Mais, supposons que tous les membres de ces listes élues soient tous unanimes, pour une raison ou une autre de rallier le camp adverses, le font-ils au nom des populations qui leur ont fait confiance ? Ces populations n'ont-elles pas apprécié les autres candidats pour leur porter leurs voix ? Il y a là, quelque chose qui ne va pas. Quelque chose qui ressemble à de l'éthique politique méprisée et violée. Une sorte de trahison qui ne dit pas son nom.

Mieux, quel sens donné à cette nouvelle forme de transhumance ? En quoi cela est-il bénéfique pour ses acteurs ?

A priori, l'élu qui rejoint le pouvoir y voit bien d'intérêts. S'il n'est mu par d'autres raisons subjectives, il espère avoir les moyens et l'entregent nécessaire pour travailler pour sa population. Souvenons-nous ces propos tenus par un ministre influent de la place en pleine campagne pour les municipales, quand elle demande aux populations de ne donner leurs voix qu'à ceux qui connaissent le Premier ministre ou le Président de la République. Si bien sûr ces populations veulent le développement. Lapsus ! Même lapsus pour cet autre dignitaire qui lance haut être capable de mobiliser un milliard de f Cfa en un coup de fil là où d'autres mettraient des années à l'espérer. Bref, est-ce normal qu'un élu local agent de développement, soit d'un camp ou d'un clan pour espérer disposer des moyens normalement prévus par l’État pour travailler pour les siens? Lapsus et lapsus !

Revenons maintenant aux bénéficiaires des ralliements. En l'occurrence le Rhdp pour ce qu concerne cet exercice. Que gagne-t-il réellement ? Si ! Il y a bien un gain. Dans l'immédiat, le Rhdp unifié gagne en notoriété. La toute dernière formation politique accroît son taux de couverture et peut se prévaloir de son poids sur les autres formations de la place. De quoi donner encore plus de coffre à ses dirigeants, qui ne manquent pas du reste de tirer des inférences pour 2020. Mais, est-ce que le poids de ces ralliements reflète la réalité des statistiques ?

En partant du principe qu'un élu sous une étiquette ne va pas forcément avec l’assentiment de ceux qui lui ont accordé leurs voix, les calculs sont vite faussés. Du coup, parbleu ! Risque d'erreur.
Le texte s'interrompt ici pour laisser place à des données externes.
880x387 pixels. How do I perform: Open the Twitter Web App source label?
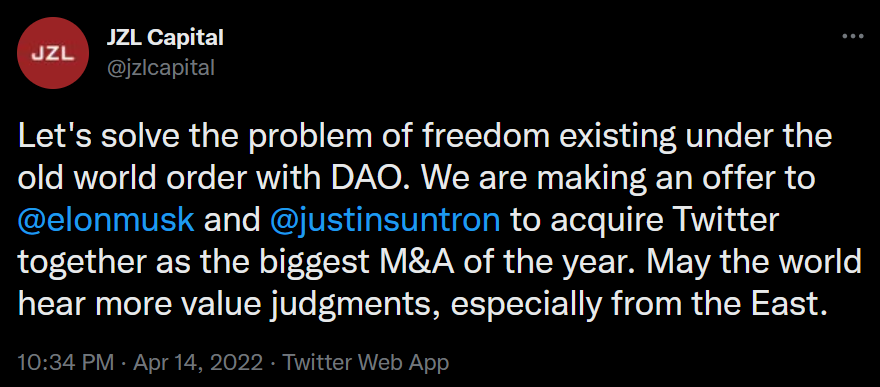(365, 362)
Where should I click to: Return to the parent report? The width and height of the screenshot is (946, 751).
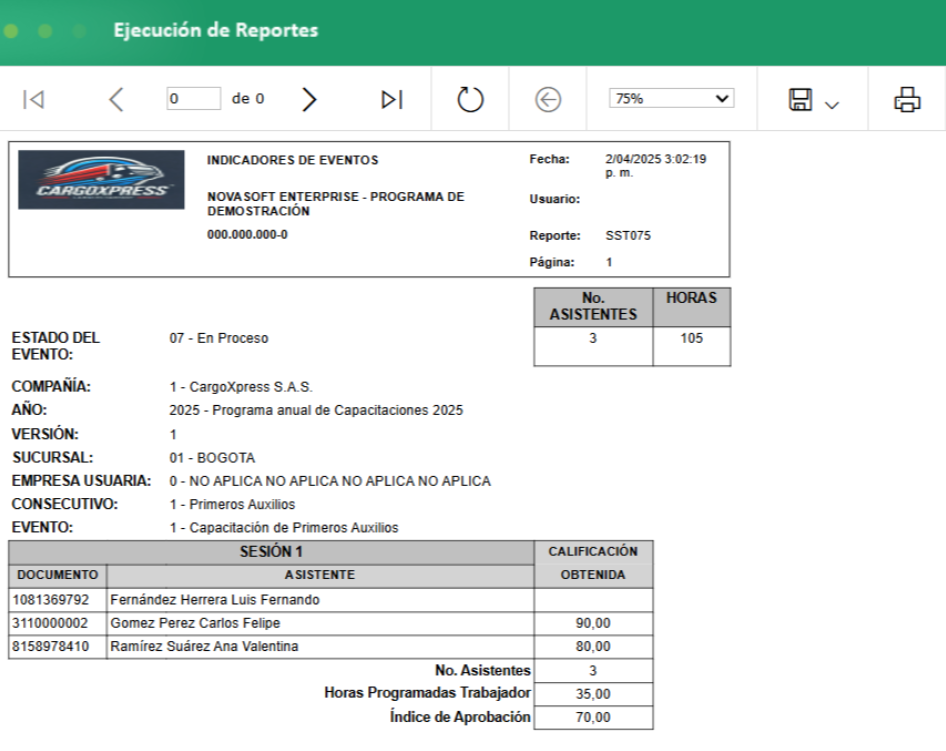pos(548,99)
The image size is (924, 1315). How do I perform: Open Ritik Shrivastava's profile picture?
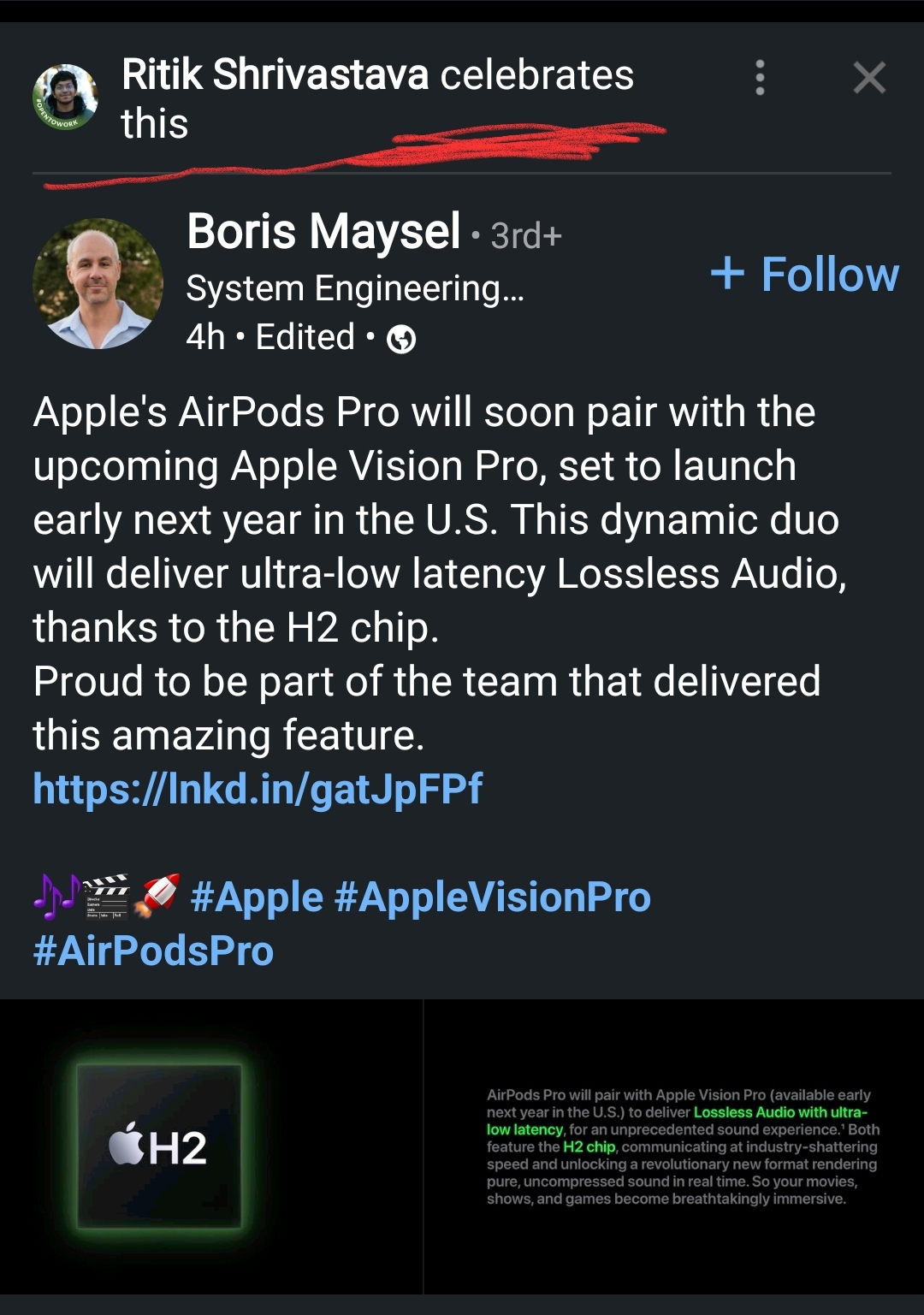tap(66, 98)
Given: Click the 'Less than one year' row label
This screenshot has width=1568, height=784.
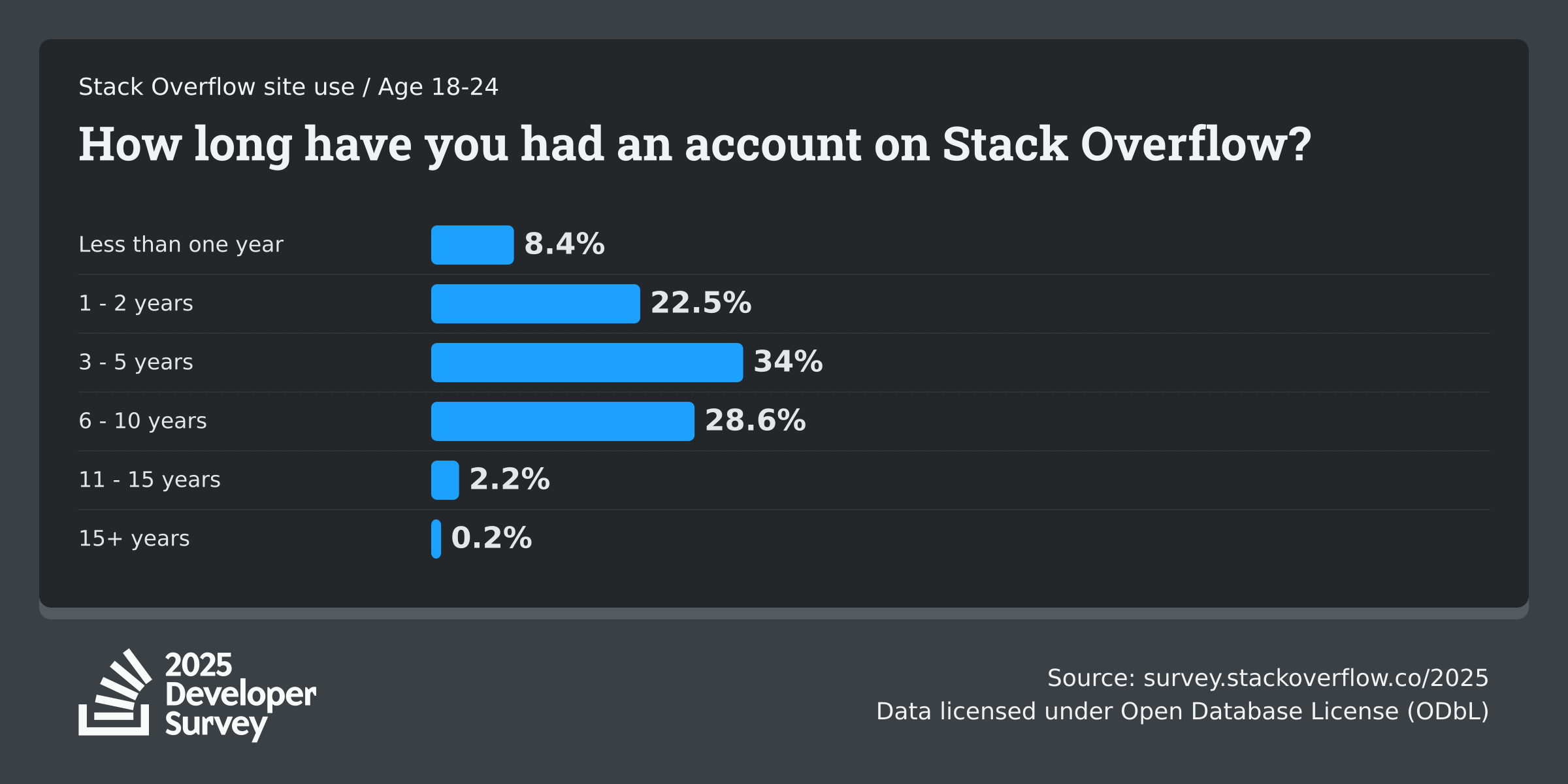Looking at the screenshot, I should point(181,244).
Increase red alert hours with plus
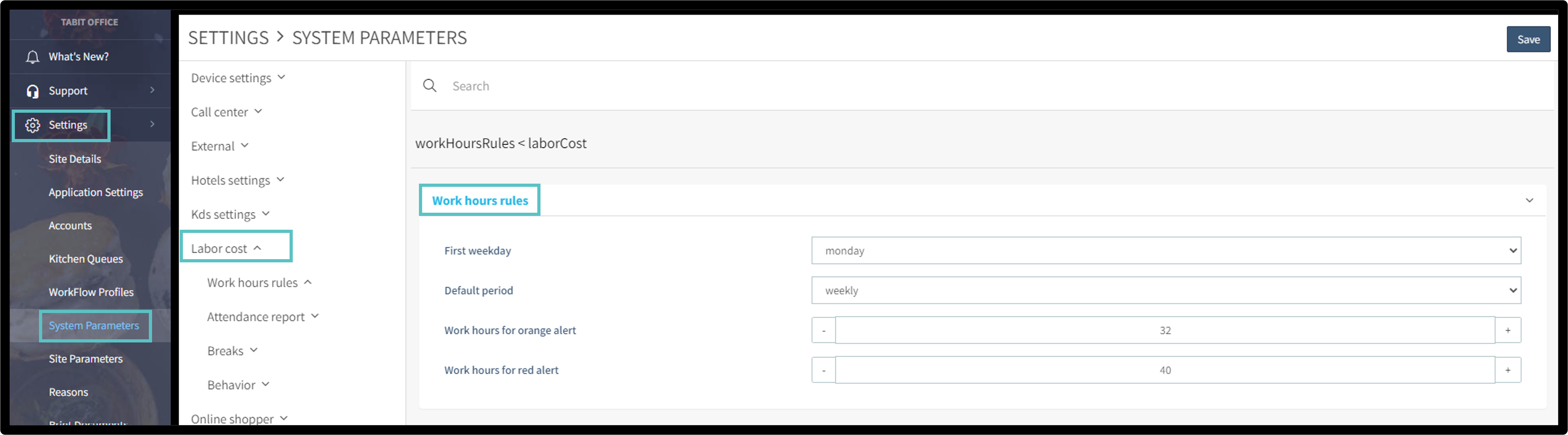The height and width of the screenshot is (435, 1568). (1508, 370)
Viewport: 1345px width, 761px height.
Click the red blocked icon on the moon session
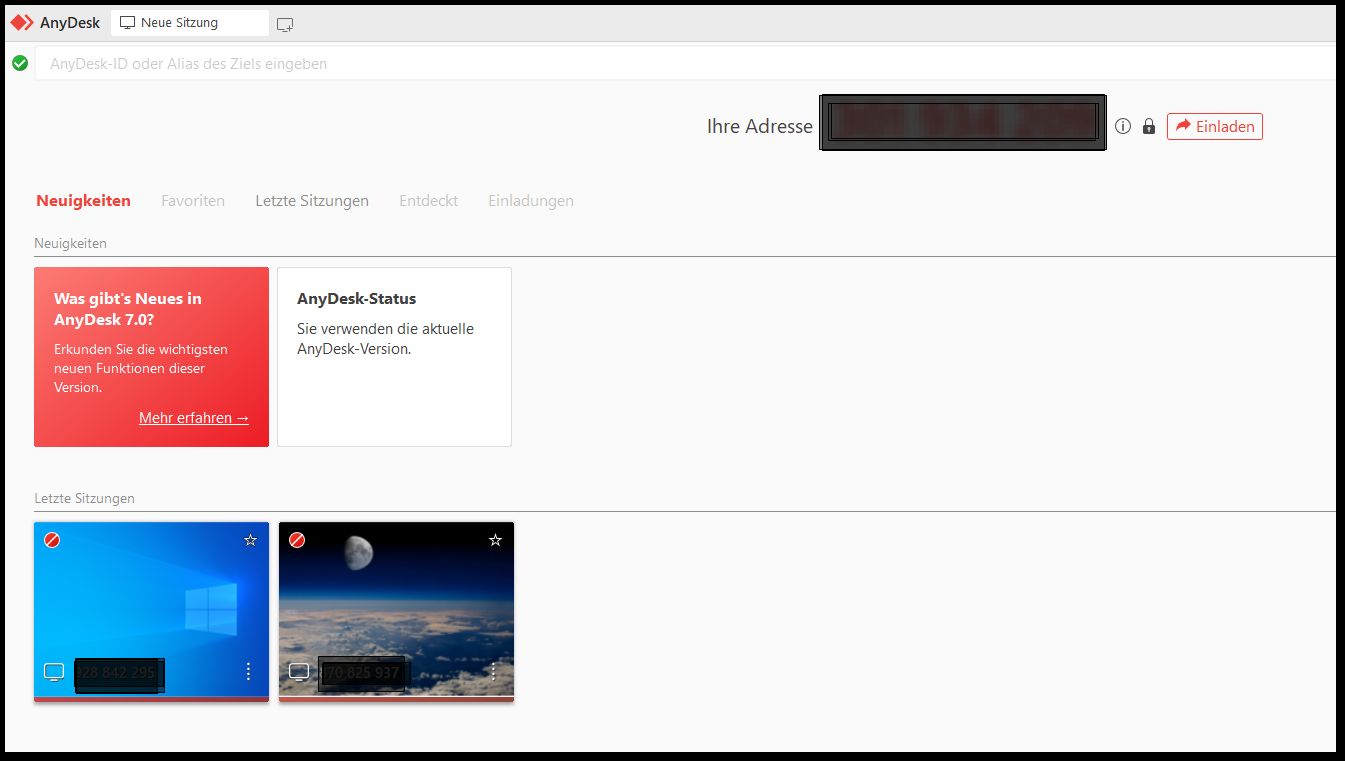[x=297, y=540]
Sauf si l'effet ''communication'' ces ralliements suffisent déjà pour le Rhdp pour faire bonne figure devant l'opinion pour ses ambitions à venir. Tout le monde vise 2020. Mais, bien visé 2020 est indispensable. Car, bien de facteurs vont jouer à cette échéances différentes de toutes les élections organisées après les présidentielles de 2010. 2020 se fera non seulement avec ces électeurs pro-Gbagbo qui ont boudé tous les scrutins sous le régime Ouattara, mais il faudra compter avec des millions de nouveaux électeurs qui vont s'ajouter à la liste, le contexte et la tête des candidats. C'est le vrai challenge qui attend le Pdci, le Rhdp unifié, et bien entendu le Fpi. Ces élections locales non inclusives ne pouvant servir de repère pour la suite.